Gaindakot (गैँडाकोट, /ne/; sometimes spelled Gaidakot) is a municipality in Nawalpur District in the Gandaki Zone of southern Nepal. It became a municipality in May 2014 by merging the existing Mukundapur, Amarapuri, and Gaindakot VDCs. It was again expanded by merging Ratanpur VDC. It is situated on the shore of Narayani River near the Maula Kalika Temple. At the 2011 Nepal census it had a population of 58,841 and 13,623 individual households.
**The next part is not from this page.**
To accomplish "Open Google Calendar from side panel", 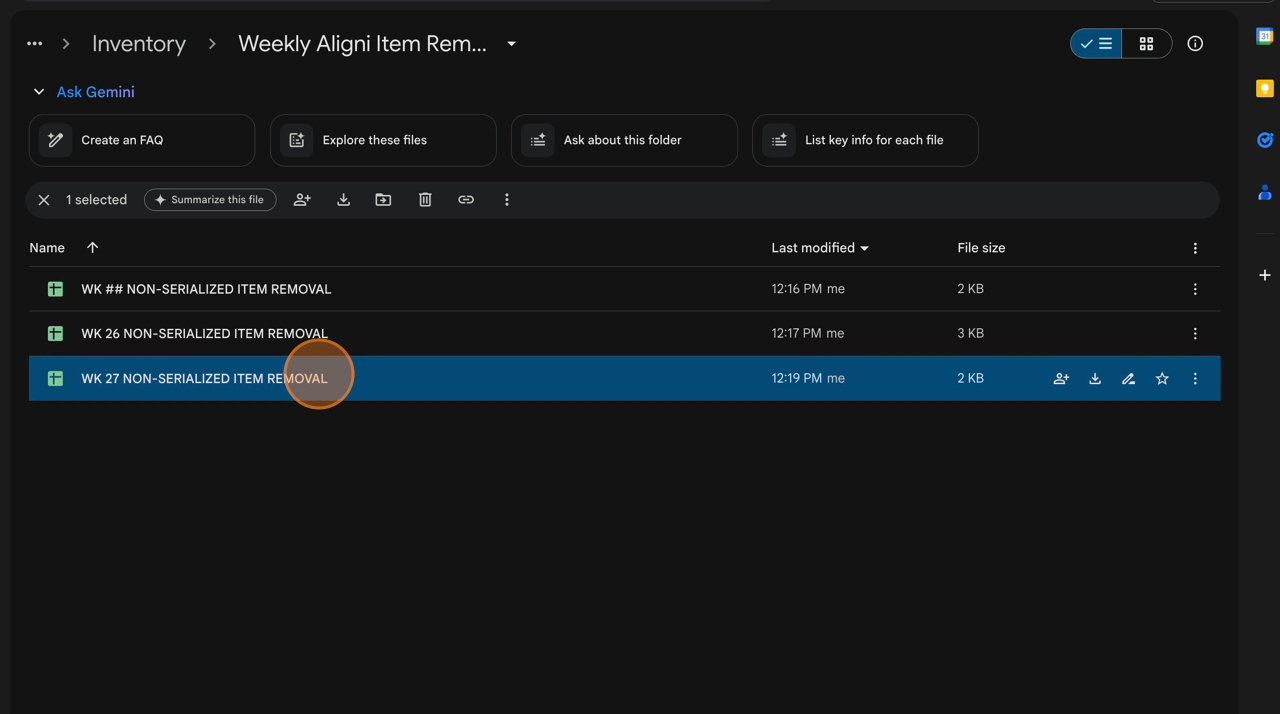I will pos(1264,36).
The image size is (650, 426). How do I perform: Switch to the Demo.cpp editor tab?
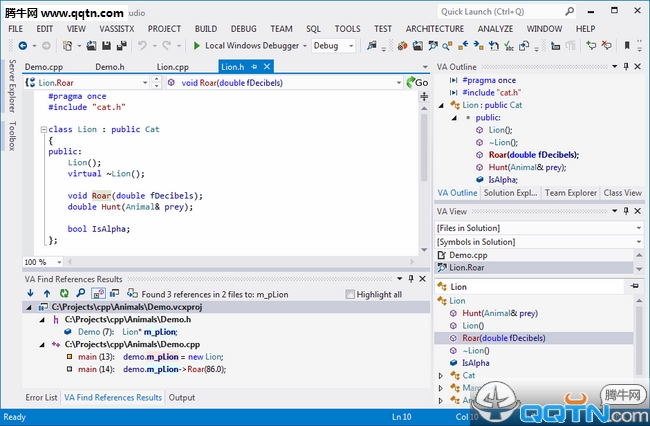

The population grew to 79,349 with 20,191 individual household according to 2021 Nepal census.

==Broadcasting==
Gaindakot has one FM radio station Vijaya FM at 101.6 MHz which is a community radio station. MTV Mukundasen TV, the first channel of Gaindakot, is broadcast from there.

===Vijay FM===
Vijaya Community Information & Communication Cooperative Ltd. (VICCOL) was established in 2000 in Gaindakot, Nawalparasi. It established Vijaya FM which first aired on 21 August 2004.

===Mukundasen TV===
Popularly known as MTV, it is licensed for cable transmission. Launched in 1st Bhadra in 2007, MTV is part of Mukundasen Media Pvt. Ltd., which also comprises online Radio Mukundasen and online e-paper of MTV e-magazine.

== Industry ==
The large Bhrikuti Paper and Pulp factory shut down in 2011 for financial reasons.